The parties agree that all the facts relevant to the issues in this case are undisputed. Thus, this case involves solely the proper application of Tenn. R.Crim. P. 8 to the undisputed facts. Issues regarding the construction and interpretation of rules of court, including the Tennessee Rules of Criminal Procedure, involve questions of law. See Lacy v. Cox, 152 S.W.3d 480, 483 (Tenn.2004); Green v. Moore, 101 S.W.3d 415, 418 (Tenn.2003). Therefore, we review the lower courts' construction of the rules de novo with no presumption of correctness, State v. Ferrante, 269 S.W.3d 908, 911 (Tenn.2008), using essentially the same rules of construction that courts employ to construe statutes. State v. Crowe, 168 S.W.3d 731, 744 (Tenn.2005).

III.

The principles regarding joinder and severance of criminal offenses for trial are relatively undeveloped because “relatively few criminal cases go to trial” and because “neither the prosecution nor the defense has developed a consistent institutional position with respect to joinder and severance.” 3 Both the prosecution's and the defendant's decisions regarding joinder and severance are influenced by a range of practical and tactical factors, including the merits of the individual cases, the readiness of the cases for trial, the defendant's right to a fair trial before an impartial jury (uninfluenced by evidence of other offenses),” the cost and delay of multiple trials, and the desire to resolve all the charges with dispatch. 4 Accordingly, as the ABA Standards for Criminal Justice point out:

If prosecutors and defendants have difficulty deciding whether joinder or severance is more advantageous in a particular case, it is not surprising that judges have difficulty in evolving and articulating standards or rules for resolving the conflicts that occur when the prosecution and defense reach opposite conclusions in the same case.2 ABA Standards for Criminal Justice, at 13.5.

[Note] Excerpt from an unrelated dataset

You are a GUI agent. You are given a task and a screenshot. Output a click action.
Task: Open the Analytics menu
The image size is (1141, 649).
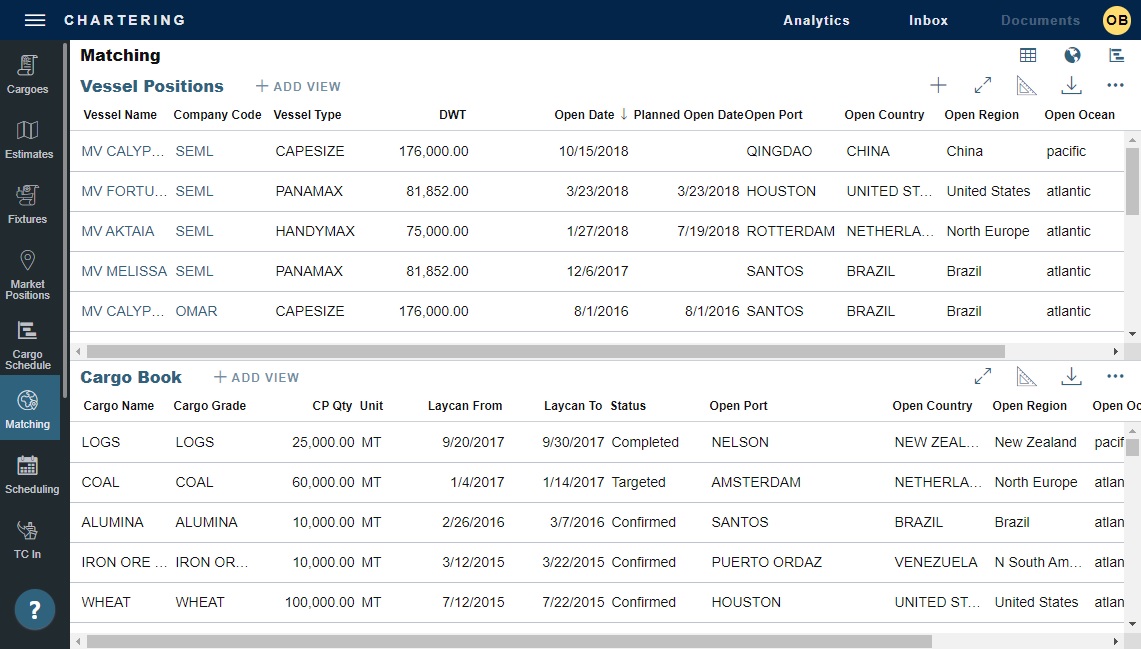tap(816, 20)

Early on, the prevailing view—animated by the belief that trial courts were charged with safeguarding the rights of both the prosecution and the defendant—left decisions regarding the consolidation of charges, even charges involving separate and distinct crimes, to the sound discretion of the trial court.5 These discretionary decisions were rarely overturned. State v. Shirley, 6 S.W.3d 243, 245–46 (Tenn.1999). However, a minority of states, including Tennessee,6 held that charges involving separate and distinct crimes—not arising out of the same or related acts or not provable by the same evidence—should not be consolidated over the defendant's objection. 7

The principles governing the joinder or consolidation of offenses were codified in the Tennessee Rules of Criminal Procedure, which first became effective on July 13, 1978.8 Currently,...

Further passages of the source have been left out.